For most of us, the word “chimera” evokes grotesque imagery: in Greek mythology, the chimera was a fire-breathing hybrid of lion, goat, and snake. A recent study attracted worldwide attention when researchers reported the first construction of a human-animal chimera last month. In this context, a chimera refers to a non-human animal embryo that contains human cells. In this particular situation, the non-human embryo was a pig’s. This interspecies study marked a step forward in a field that promises new sources to grow human organs for transplants.
In this study led by Juan Carlos Ezpisua Belmonte at the Salk Institute and published by the journal Cell, chimeras were generated by injecting human stem cells into developing pig embryos at very early stages. These human stem cells are unique in their ability to make any tissue from all over the body — in this case they focused on making heart, eye, and pancreatic cells. Pigs were chosen as a suitable host animal because they are relatively similar to humans in organ size and biology. As instructed by ethical guidelines, these chimeric embryos were not allowed to develop past the fetal stage during experimentation. However, in a separate study published in Nature, a team of researchers from universities in Japan, the U.K., and the U.S. recently demonstrated functional application when mouse pancreatic cells were grown and harvested in rats and transplanted back into mice. Clinical applications are many years away but in the short-term, chimeras may provide a way to study human organs in a more accurate, living system — something that is very difficult to do in the lab today.
The need for organ donation is increasing, as hundreds die every year while on the list of more than 4,500 people waiting for organs in Canada alone. The growth of healthy human tissues in non-human animals provides a potential clinical alternative to donor organs, but it raises its own host of bioethical concerns.
Due to these bioethical implications, this study was strictly funded by private sources, as public funding for chimera experiments is prohibited in the U.S. and Canada. Indeed, there is a ubiquitous “yuck” response to chimerism, which seems informed by moral intuitions. However, a general sense of ethical revulsion has not served well as a moral compass in the past for cases like blood transfusion and organ transplantation, as well as many other social issues.

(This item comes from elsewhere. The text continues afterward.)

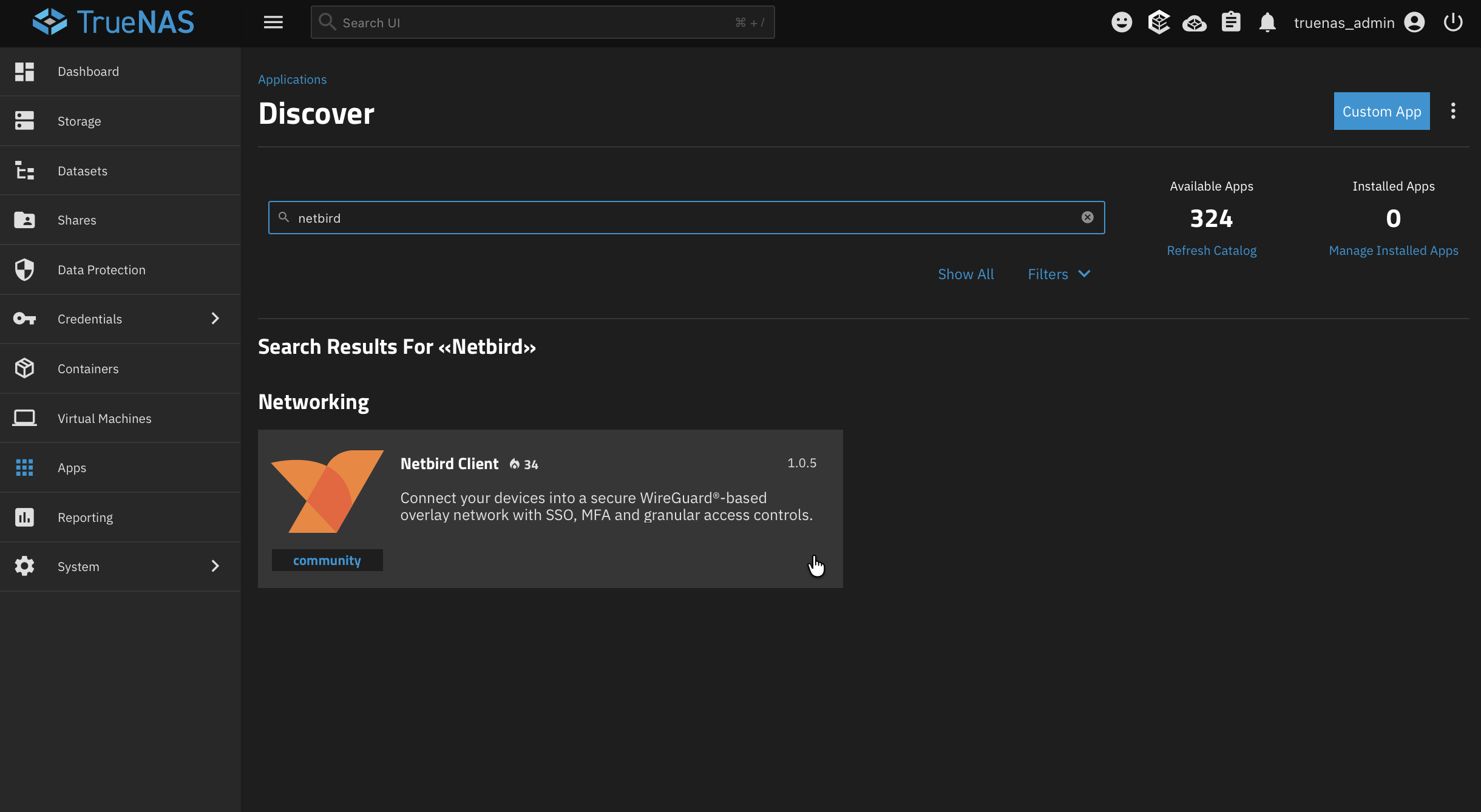Go to Apps in sidebar
The height and width of the screenshot is (812, 1481).
point(72,468)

Instead, some have argued for our duty to protect human dignity. This does seem to be a necessarily human issue, as interspecies plant and animal breeding are much less controversial. What constitutes a uniquely human quality? Is human dignity based on appearances and intuition or psychological qualities like consciousness and the capacity for moral decision-making – emergent properties of a nervous system? These questions dictate whether this study, which combined less than one human cell in 100,000 pig cells, warrants the public horror that it has garnered.